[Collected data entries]
╔══
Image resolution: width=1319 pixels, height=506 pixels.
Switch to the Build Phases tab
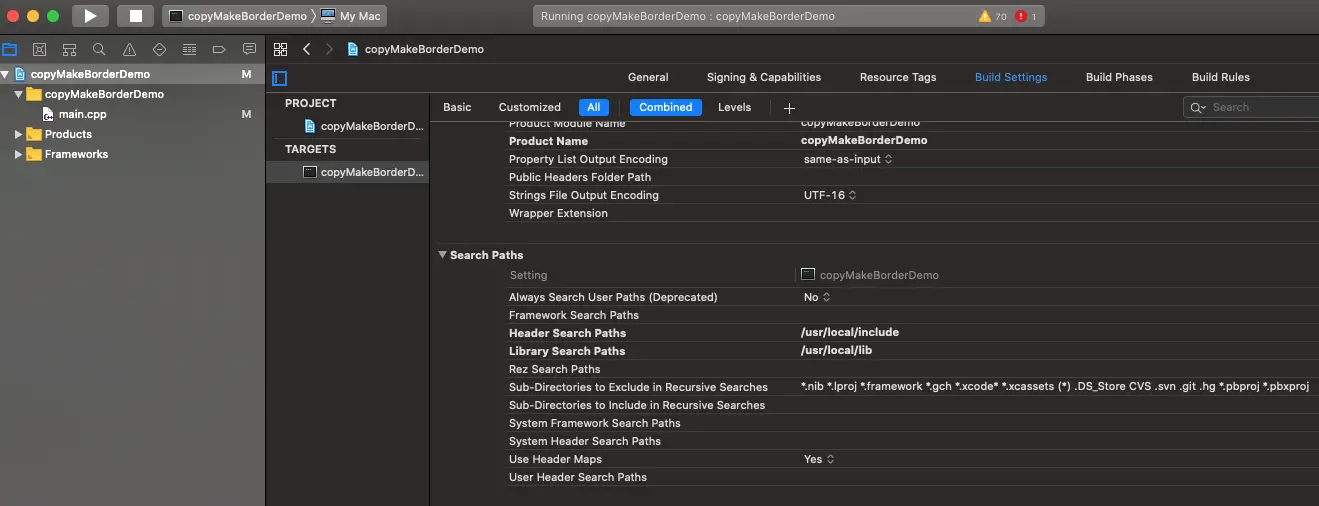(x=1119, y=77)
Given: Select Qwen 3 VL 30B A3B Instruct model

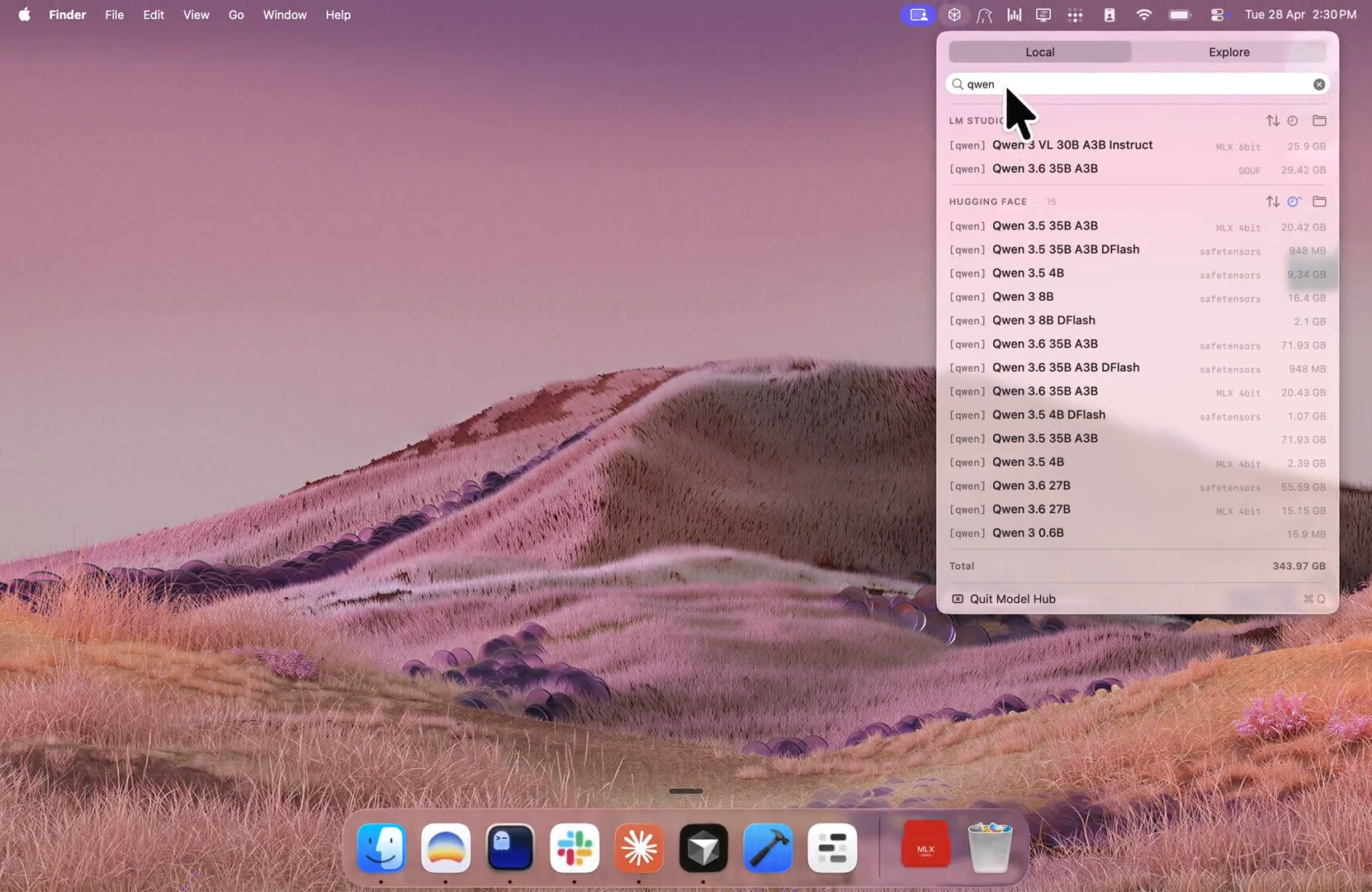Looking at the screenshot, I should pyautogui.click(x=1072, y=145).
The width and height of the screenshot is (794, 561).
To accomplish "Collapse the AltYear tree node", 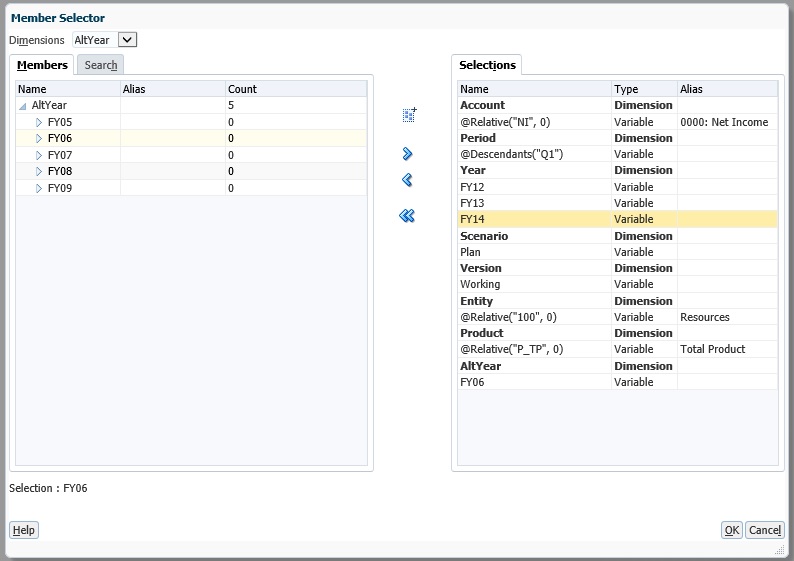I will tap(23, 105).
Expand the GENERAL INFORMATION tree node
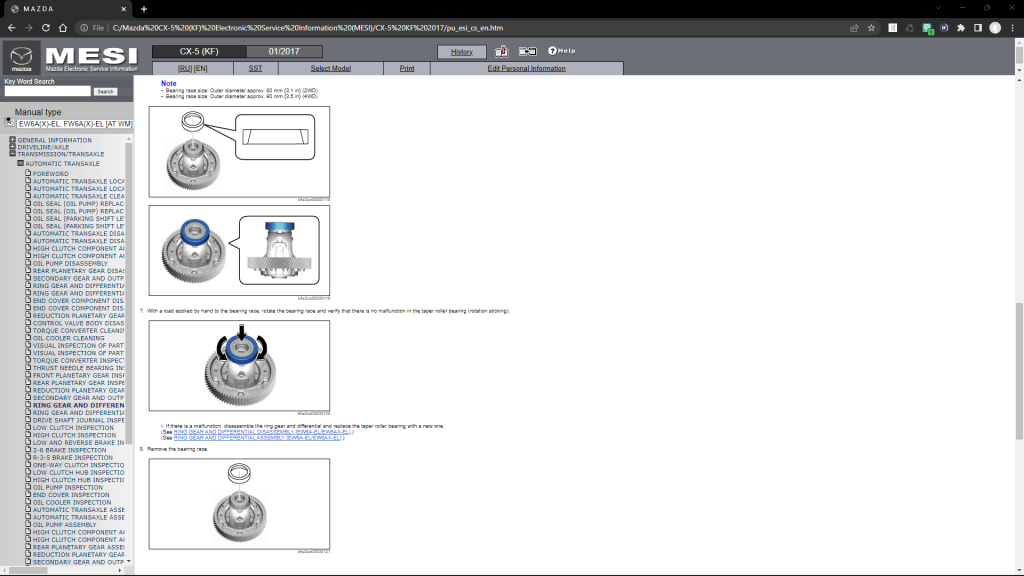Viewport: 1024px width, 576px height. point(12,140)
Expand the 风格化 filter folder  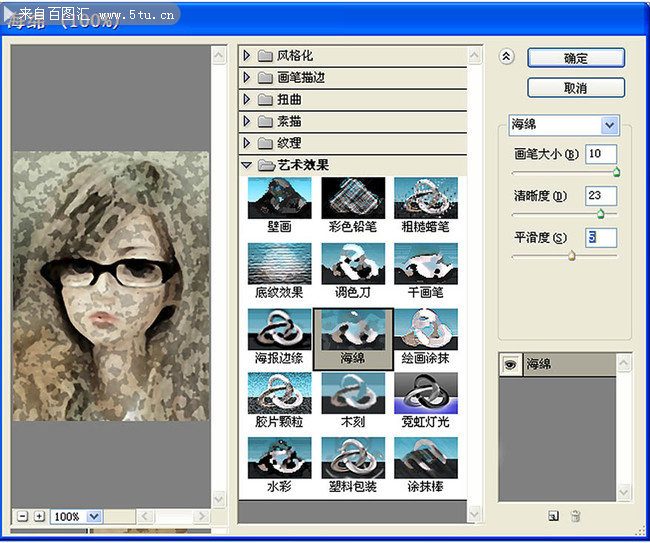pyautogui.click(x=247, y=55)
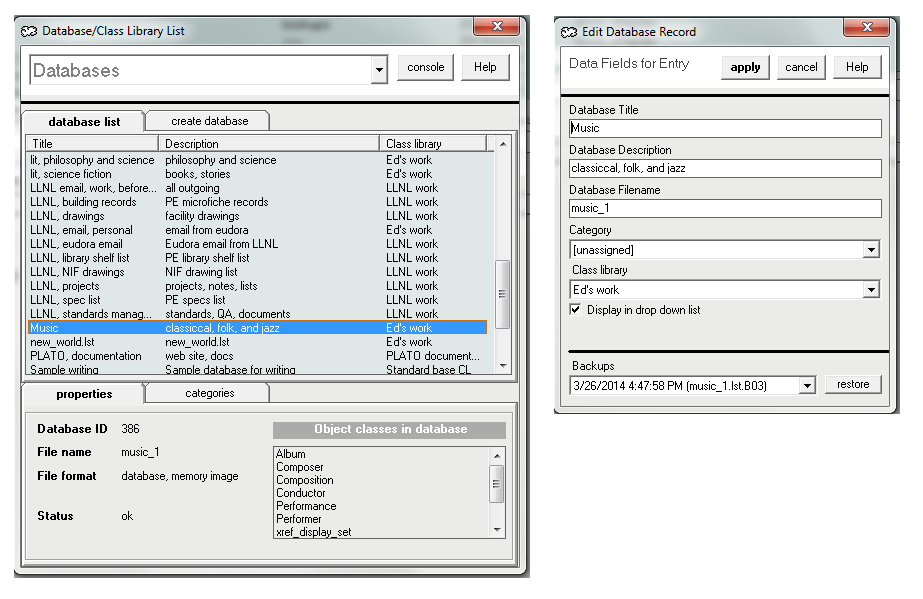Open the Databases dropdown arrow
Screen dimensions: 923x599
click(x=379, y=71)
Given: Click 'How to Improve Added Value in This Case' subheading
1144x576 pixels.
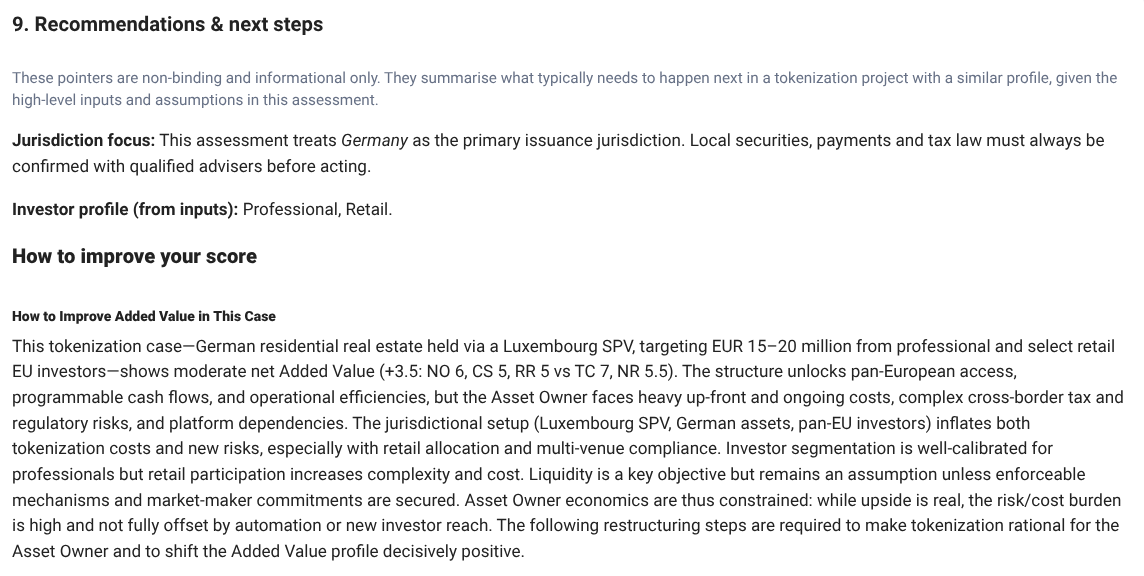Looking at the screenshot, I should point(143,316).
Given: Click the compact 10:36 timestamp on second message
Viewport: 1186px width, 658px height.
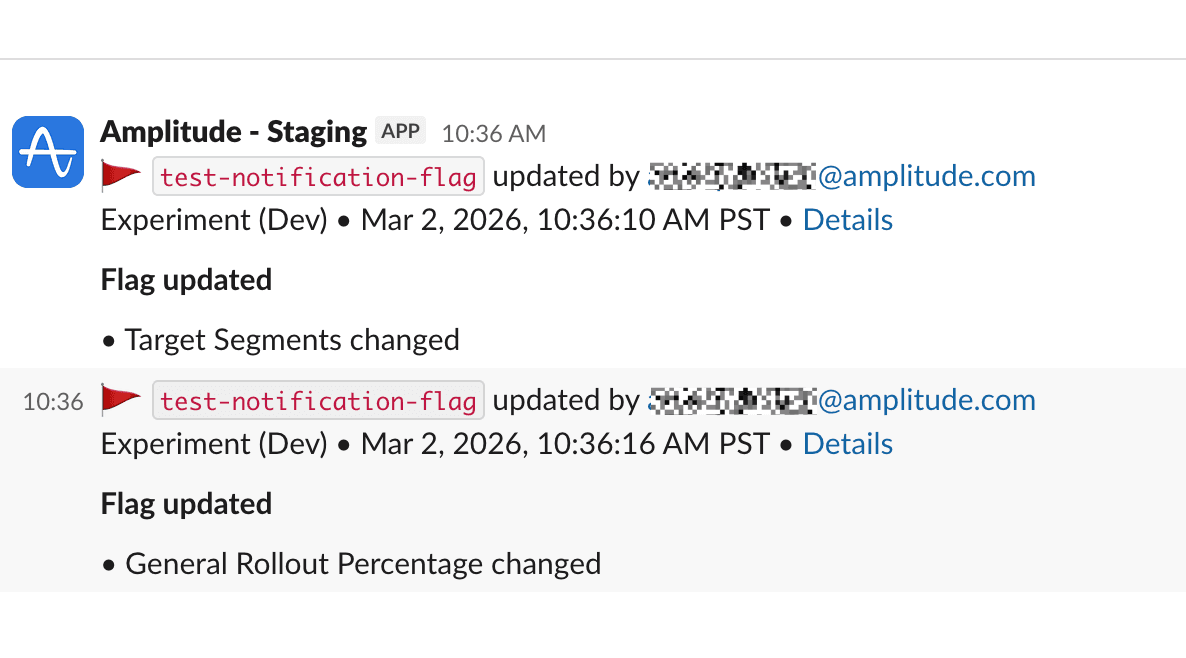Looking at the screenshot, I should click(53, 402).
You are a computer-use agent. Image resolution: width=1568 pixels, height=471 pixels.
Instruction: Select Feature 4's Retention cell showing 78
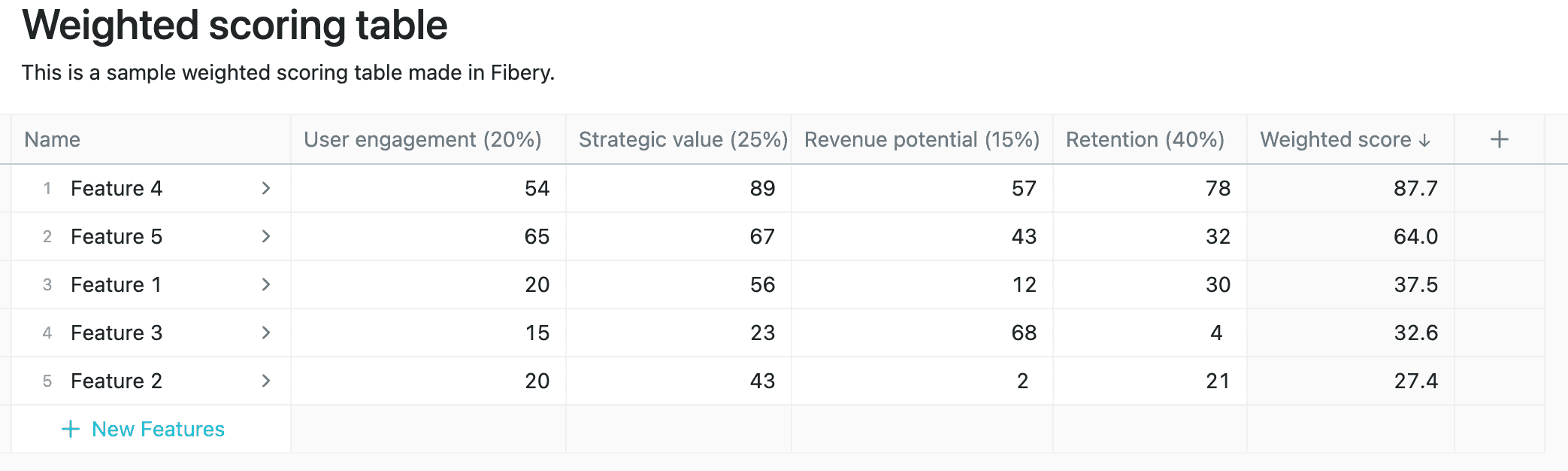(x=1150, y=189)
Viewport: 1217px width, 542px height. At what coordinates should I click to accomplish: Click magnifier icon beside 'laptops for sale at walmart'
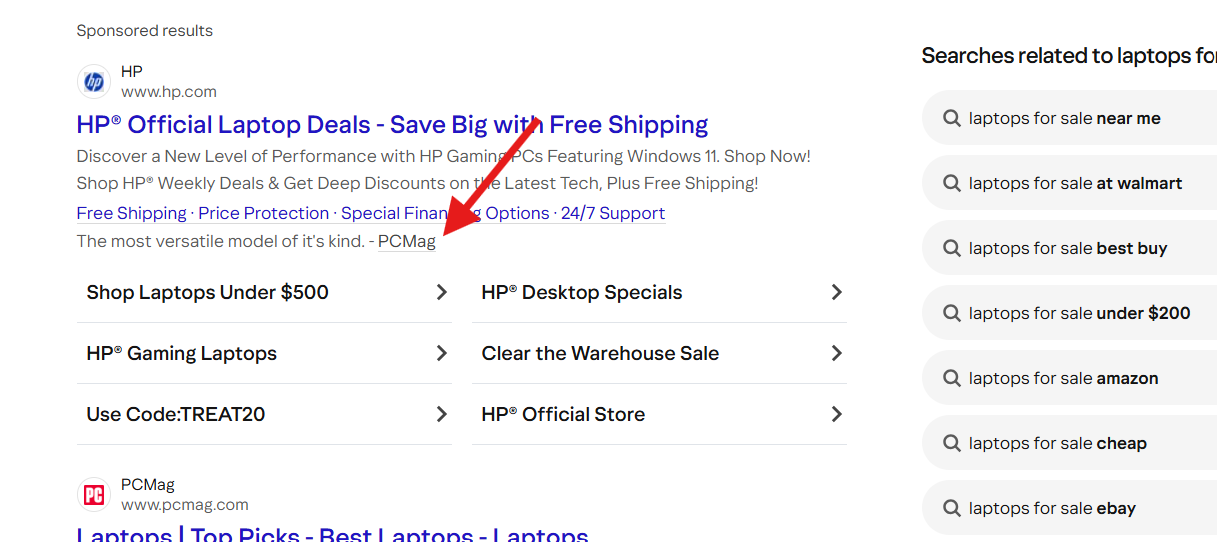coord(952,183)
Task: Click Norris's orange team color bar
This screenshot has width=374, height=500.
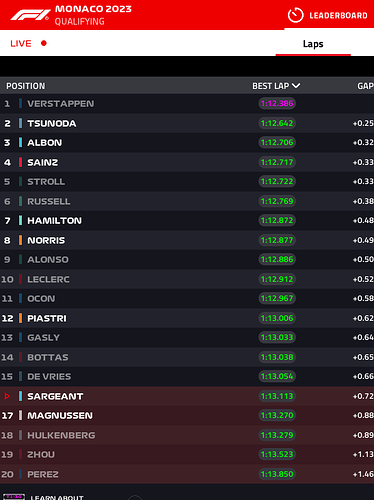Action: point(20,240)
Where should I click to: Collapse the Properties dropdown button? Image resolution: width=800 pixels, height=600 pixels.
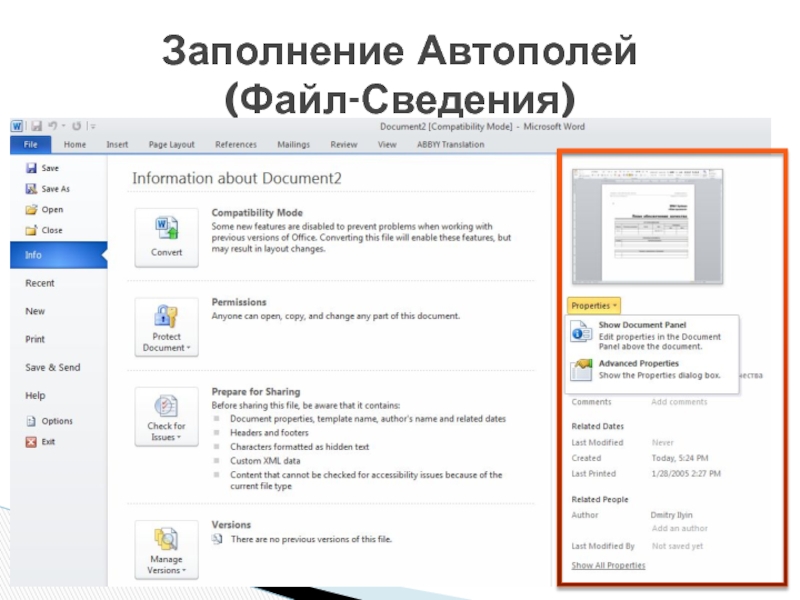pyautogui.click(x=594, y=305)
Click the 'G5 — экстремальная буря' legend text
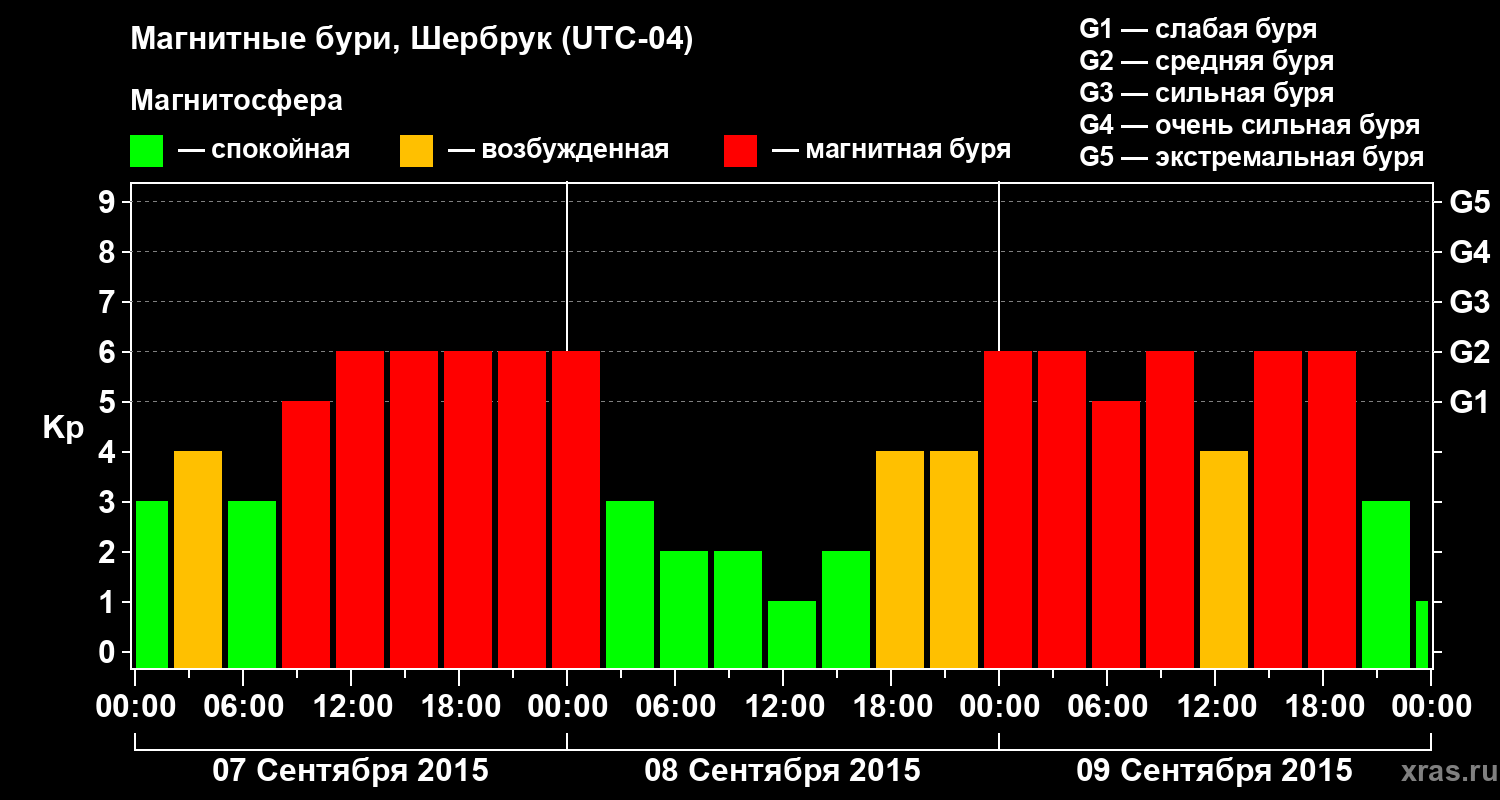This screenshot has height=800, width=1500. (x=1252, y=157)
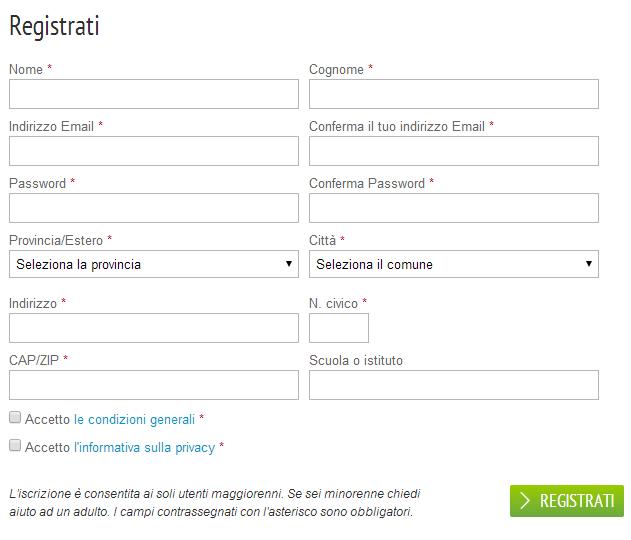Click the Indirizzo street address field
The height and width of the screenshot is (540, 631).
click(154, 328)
╚══
Task to complete. The range to set down runs from the line containing "Viewport: 1217px width, 542px" through the final line of the data, both ends included; give it exactly and drop the pictures.

Solution to the problem.
Viewport: 1217px width, 542px height. At what coordinates should I click to accomplish: Click magnifier icon beside 'laptops for sale at walmart'
coord(952,183)
Task: Click Norris's orange team color bar
This screenshot has width=374, height=500.
Action: point(20,240)
Where should I click to: Collapse the Properties dropdown button? Image resolution: width=800 pixels, height=600 pixels.
pyautogui.click(x=594, y=305)
Click the 'G5 — экстремальная буря' legend text
This screenshot has height=800, width=1500. (x=1252, y=157)
Click the Indirizzo street address field
The height and width of the screenshot is (540, 631).
click(154, 328)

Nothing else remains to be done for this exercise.